Stevie grabbed the mic for a bit and in her sprawling way, told the crowd how she wrote “Gypsy” about the Velvet Underground, a hip boutique in 1960’s San Francisco. She told us about how they were opening up for Janis Joplin and Jimi Hendrix night after night, and Janis bought her clothes at this amazing store, and that when she went there she felt magical, like a gypsy, but she couldn’t afford anything. She told the universe that one day she would walk into the store and be able to buy anything she wanted, no matter what it was. She put that energy into the universe and it came back to her probably in more ways than she could’ve ever imagined.
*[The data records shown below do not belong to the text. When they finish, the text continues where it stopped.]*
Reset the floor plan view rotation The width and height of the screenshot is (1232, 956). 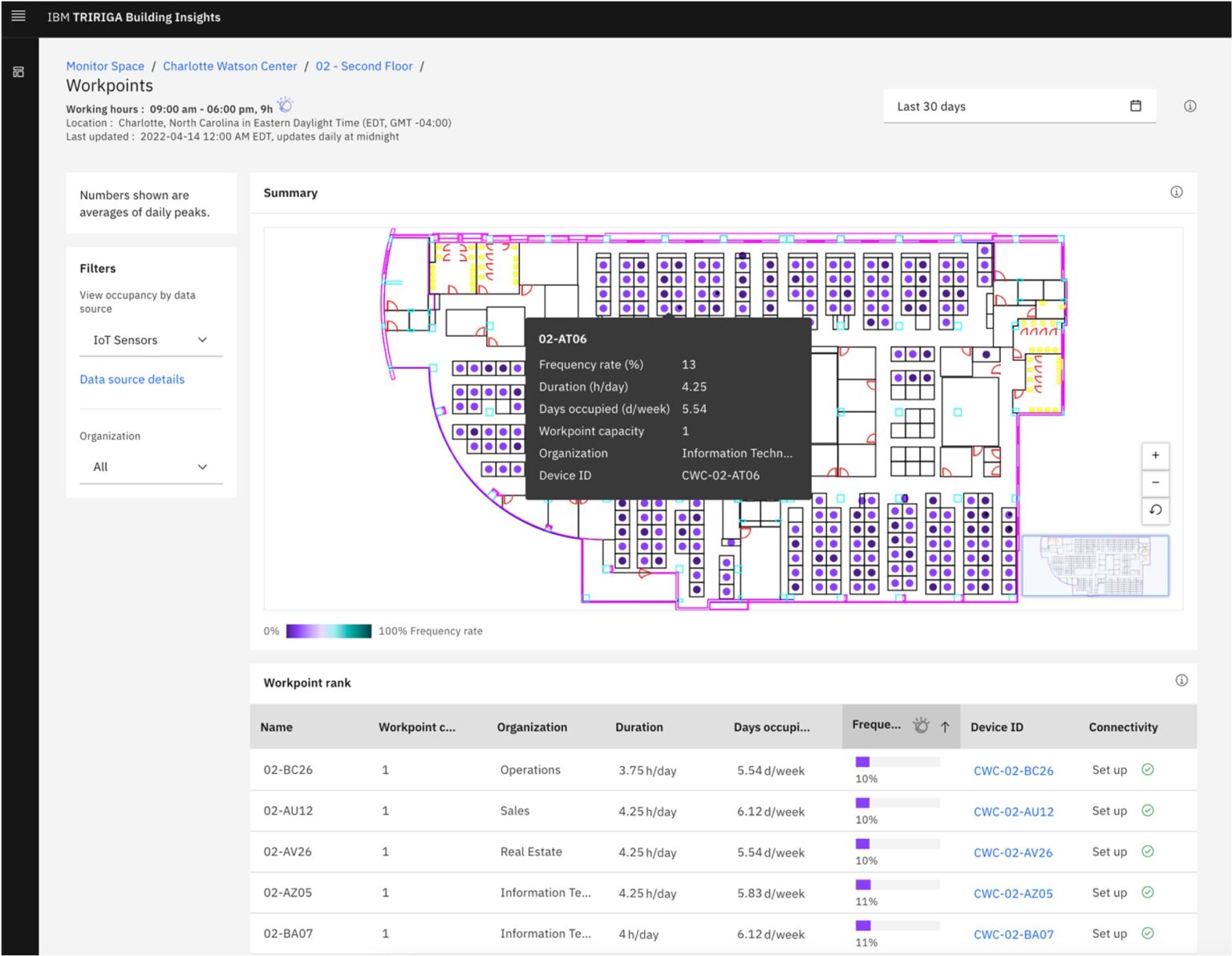click(x=1155, y=511)
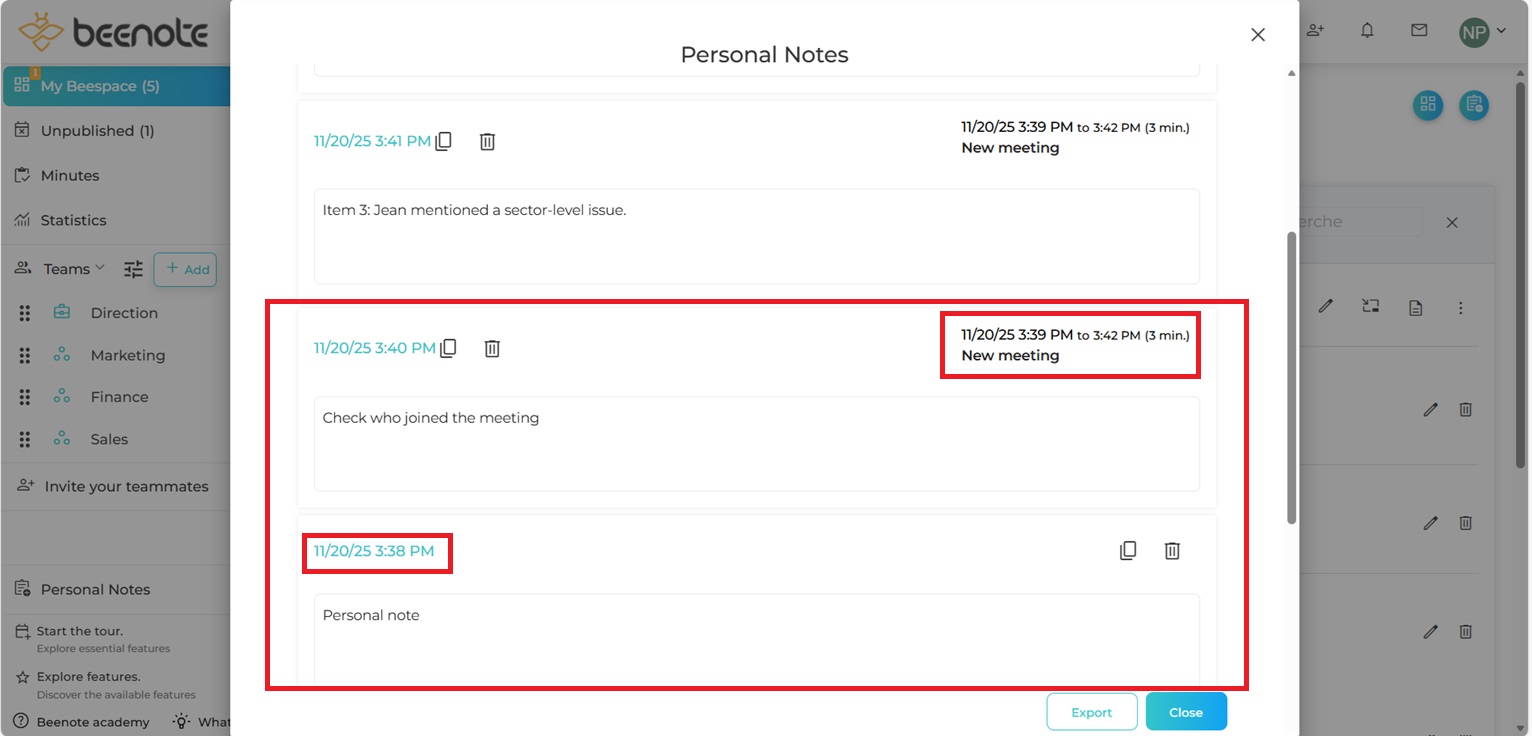Delete the 3:38 PM personal note
The image size is (1532, 736).
[x=1172, y=550]
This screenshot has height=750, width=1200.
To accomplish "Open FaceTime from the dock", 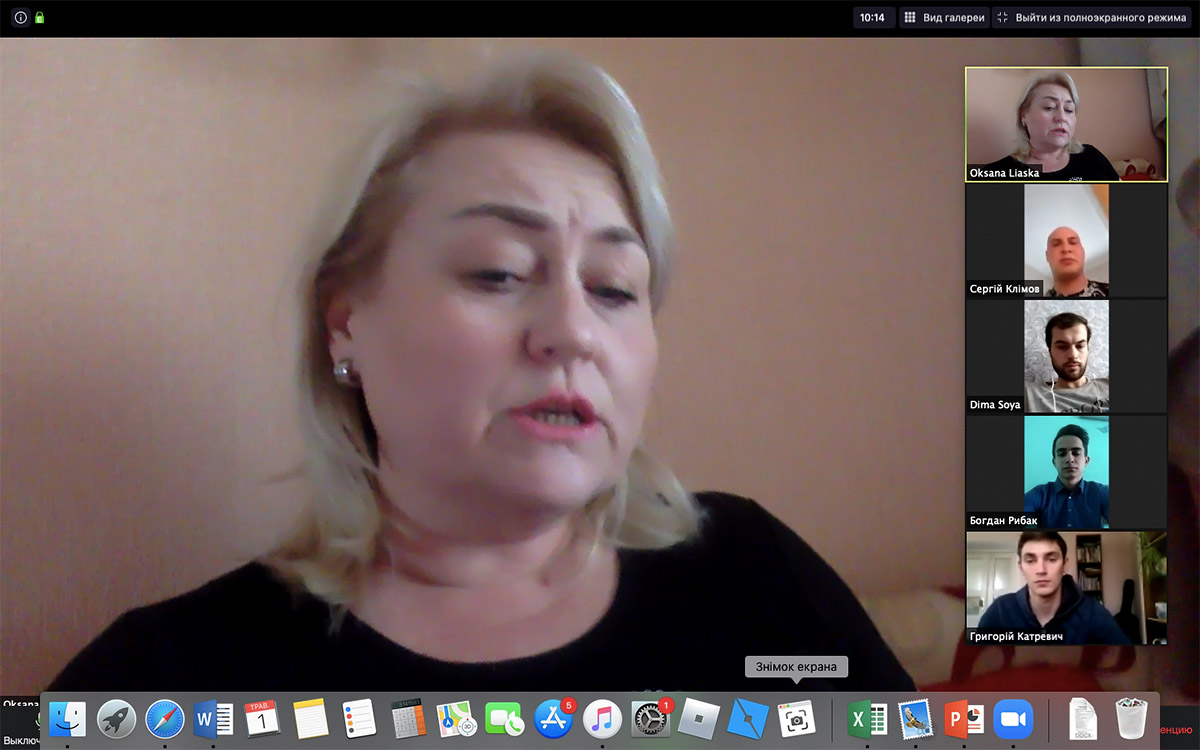I will pos(505,719).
Velvet Underground got to not only be where some of the most famous female rockers bought their clothes, but also eternalized as a cathartic Fleetwood Mac song, with Stevie’s smokey voice at the center. It’s all just so rock-n-roll. She is literally the epitome of cool. At the end of her story, Stevie ended with a call to the audience, saying, “If you will it, whatever you want, no matter if you’re young, middle-aged, or old – if there’s something you want to do in life, something you want and you haven’t done it yet, tell the universe you want it, and go do it. Ask the universe and it will come true. Work hard and keep your gypsy spirit alive!” My eyes were not dry, but I was smiling hard. If you listen closely, the universe will tell you what to do, where to go. Keep your heart open, and don’t get so burdened that you can’t hear it. “Lightning strikes. Maybe once. Maybe twice.” I love you, Stevie, the only gold dust woman.